Problem requirements :: Please pull out every line in the rows below that contains the word "screenshot" and copy each one in full.

-*-*-

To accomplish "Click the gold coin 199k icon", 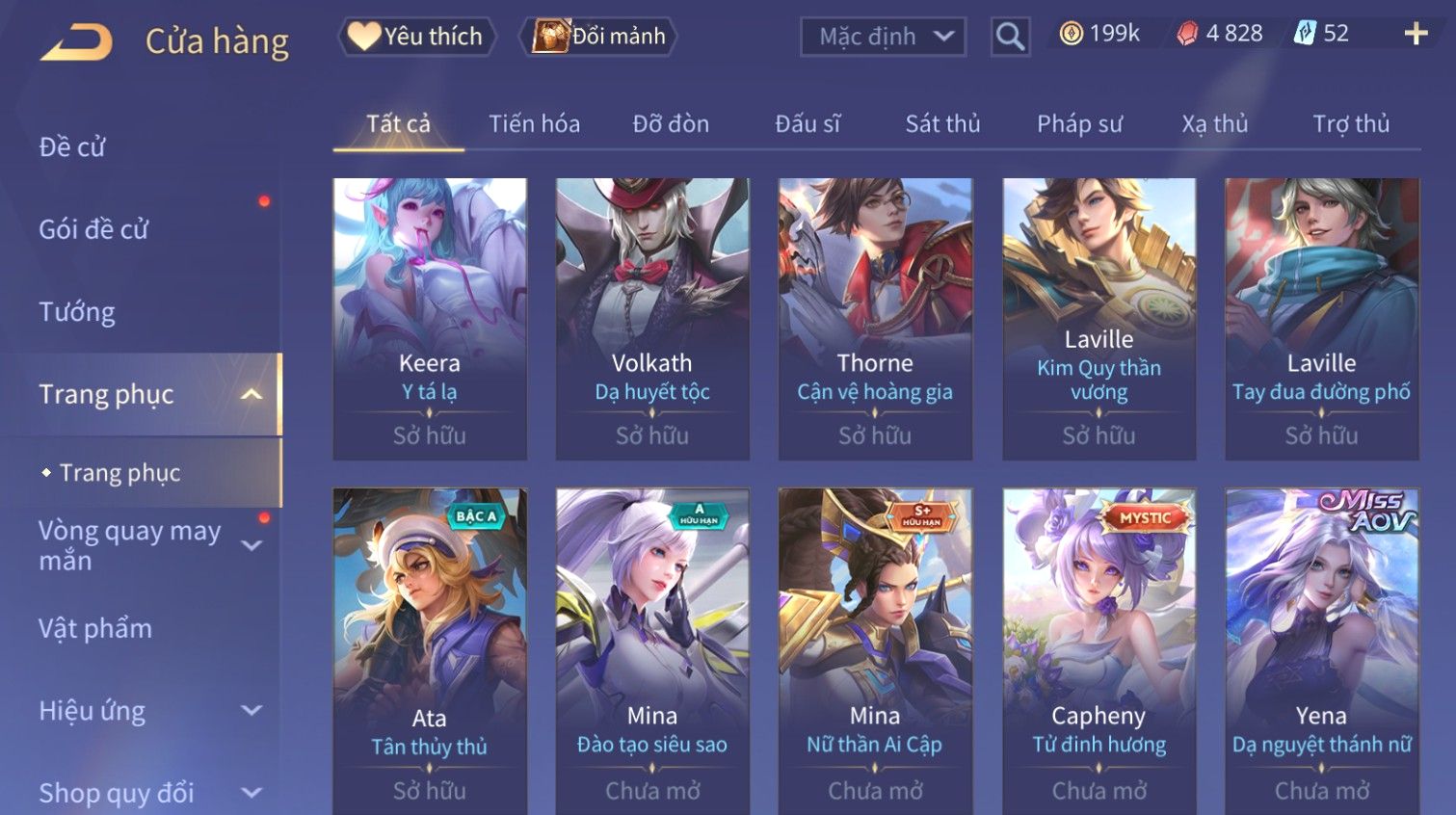I will pyautogui.click(x=1071, y=34).
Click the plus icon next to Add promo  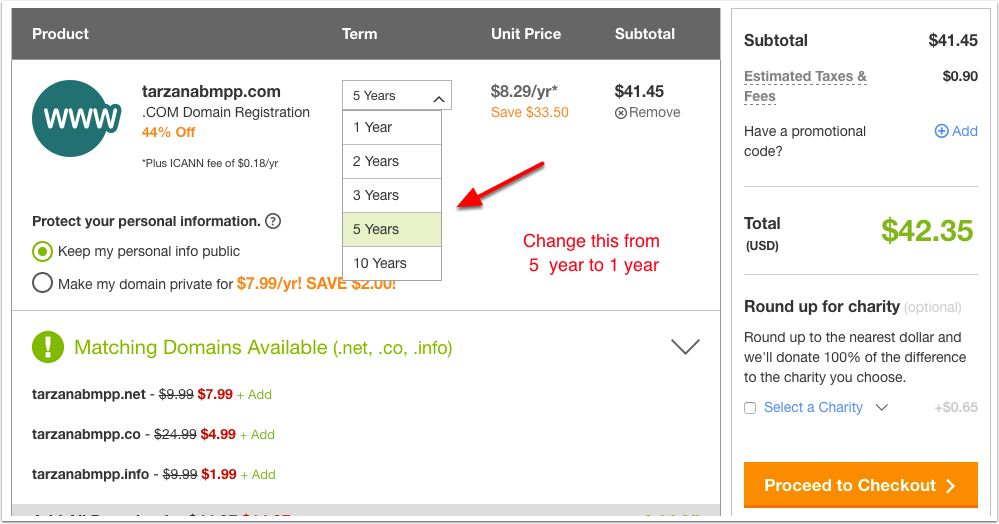pyautogui.click(x=941, y=131)
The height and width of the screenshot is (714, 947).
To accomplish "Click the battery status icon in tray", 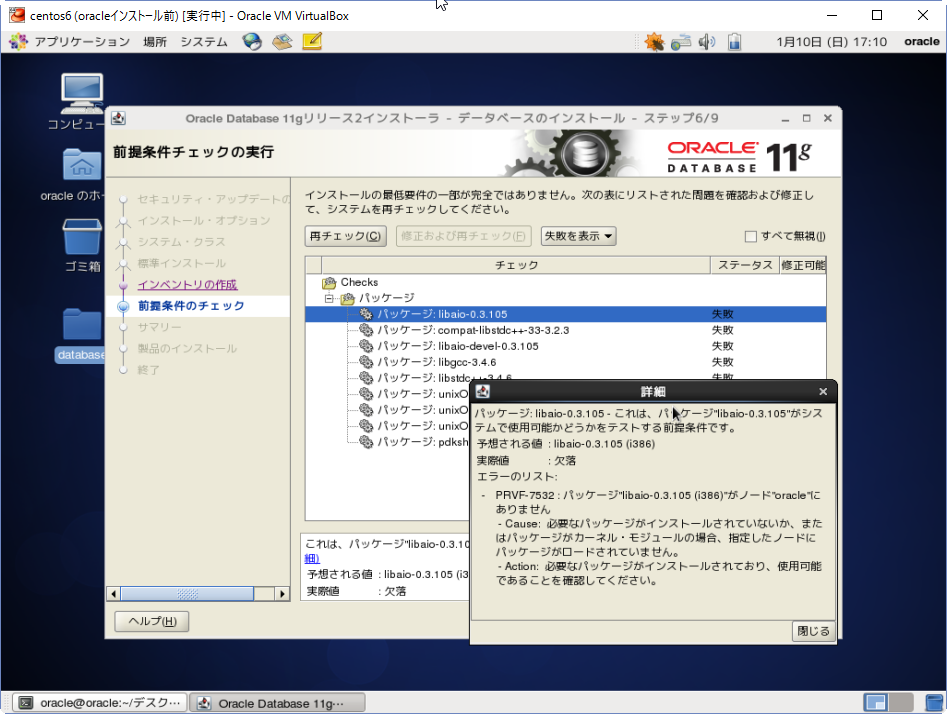I will click(735, 41).
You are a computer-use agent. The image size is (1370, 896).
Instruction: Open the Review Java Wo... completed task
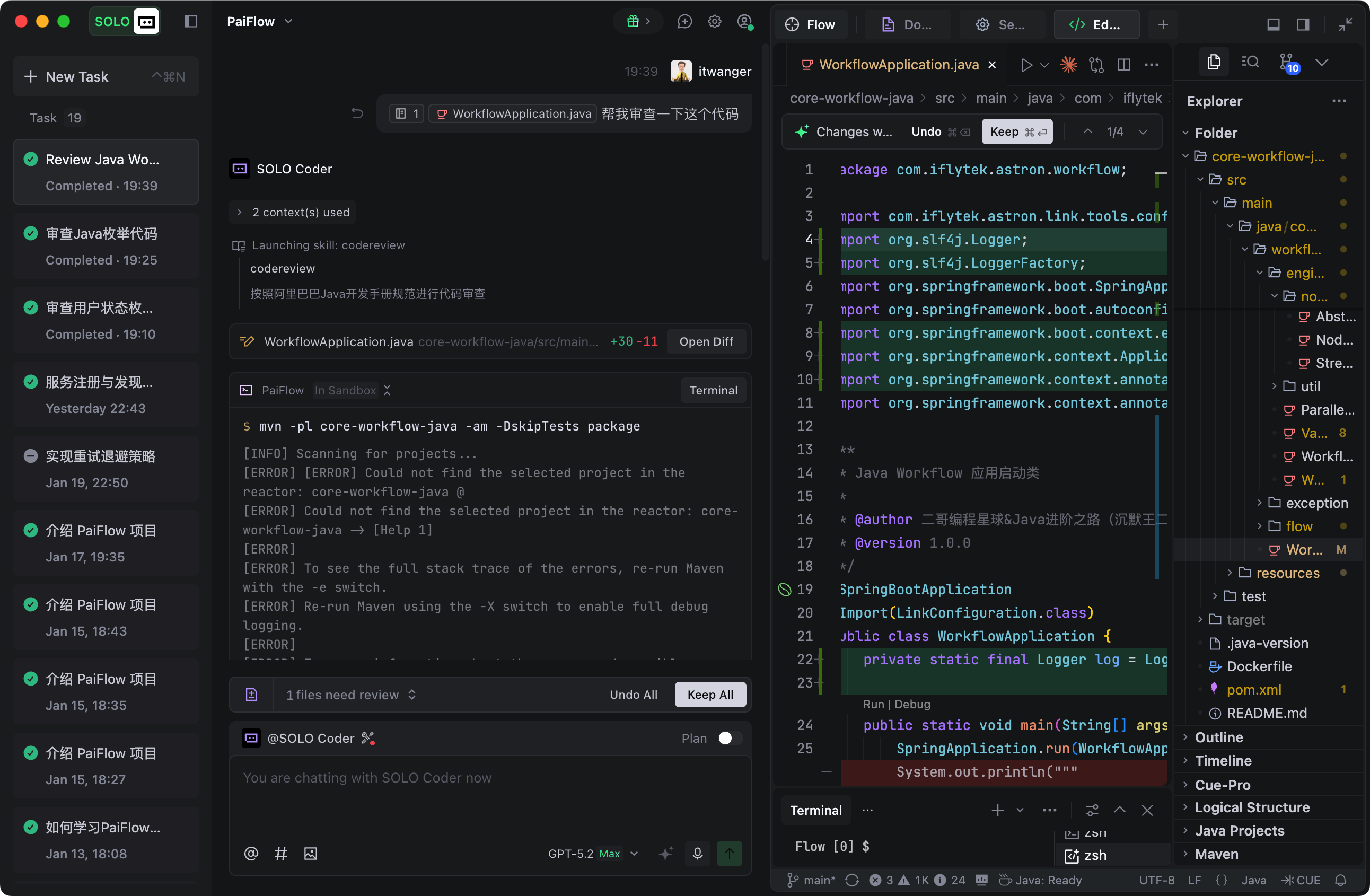106,171
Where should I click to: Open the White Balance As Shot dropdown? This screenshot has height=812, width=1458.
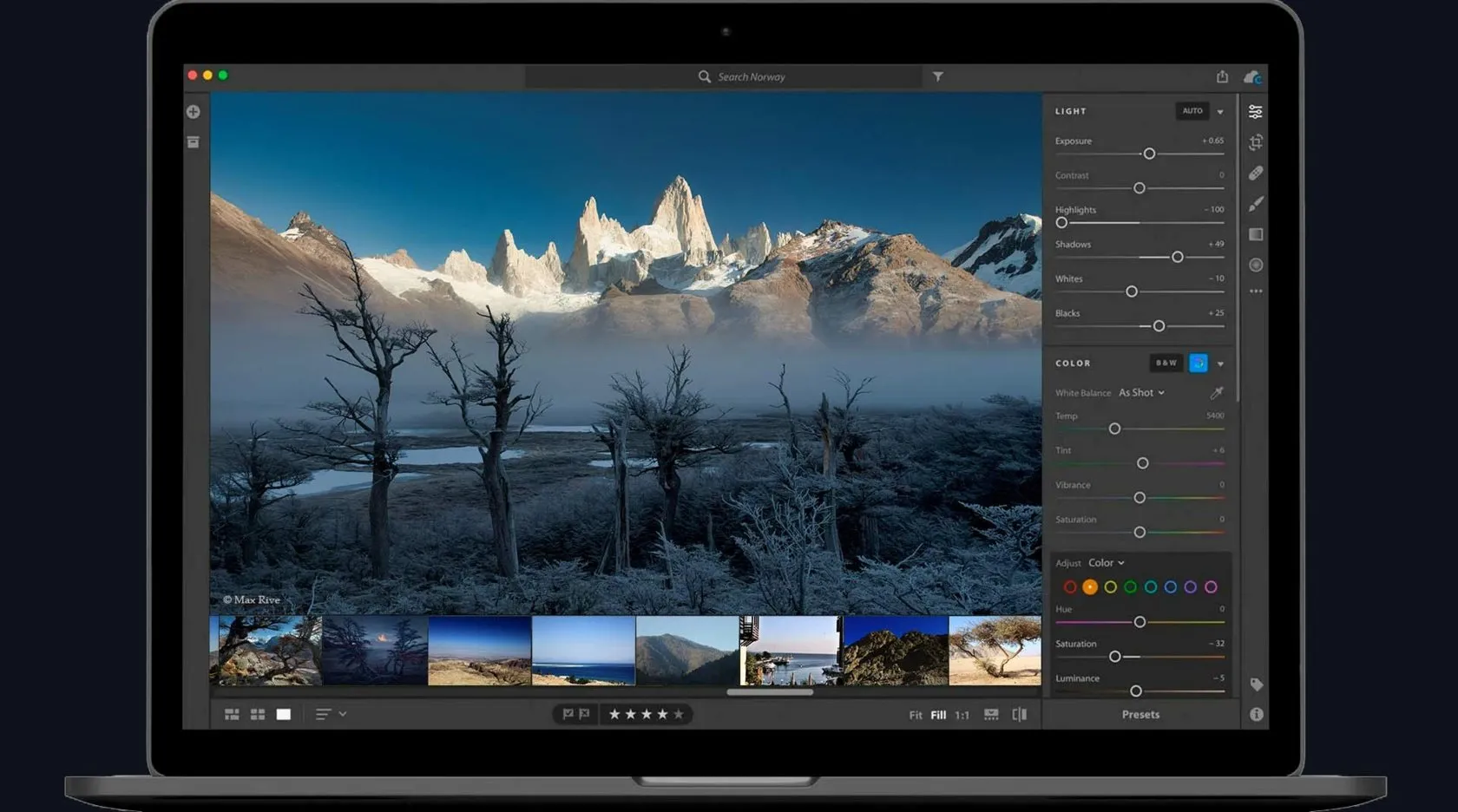[x=1140, y=393]
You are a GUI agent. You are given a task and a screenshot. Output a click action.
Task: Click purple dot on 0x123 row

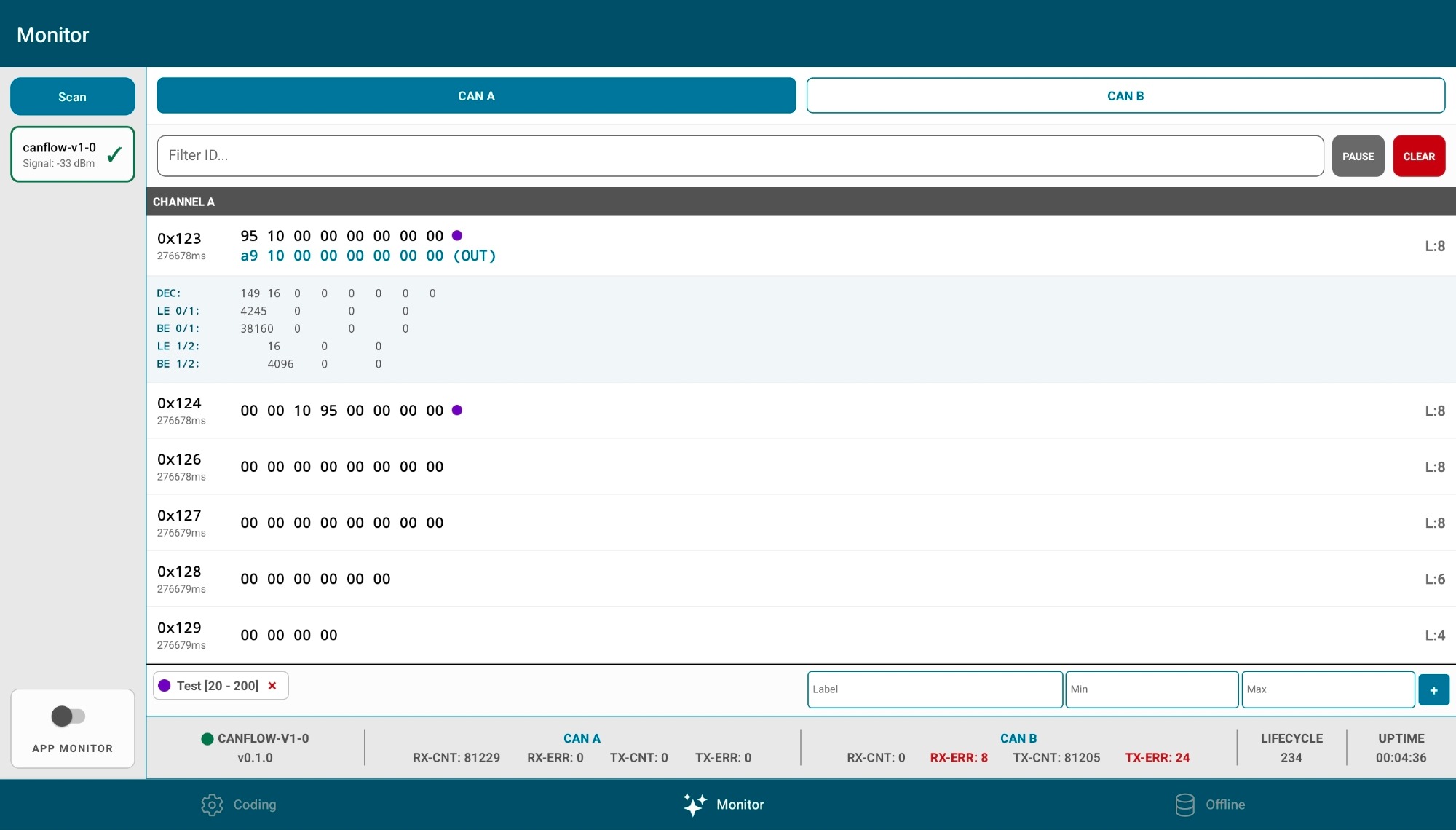(457, 235)
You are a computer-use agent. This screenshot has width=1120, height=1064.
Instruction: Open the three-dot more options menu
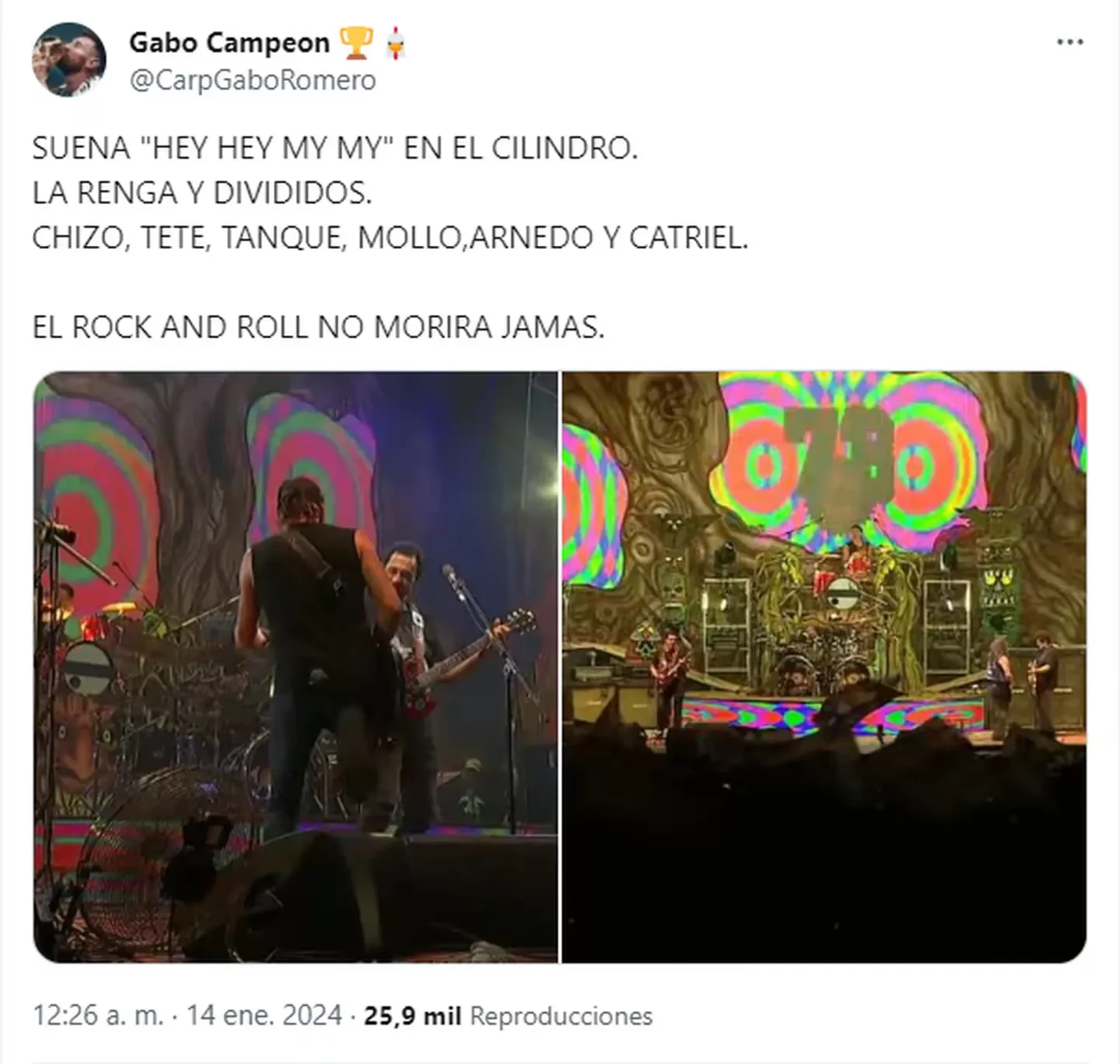click(1070, 42)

-*-*-

The result ::
The height and width of the screenshot is (714, 947).
Where should I click to: Open the White Balance As Shot dropdown? This screenshot has height=812, width=1458.
You are a GUI agent. You are given a task and a screenshot. Output a click action.
You are a computer-use agent. This screenshot has width=1120, height=1064.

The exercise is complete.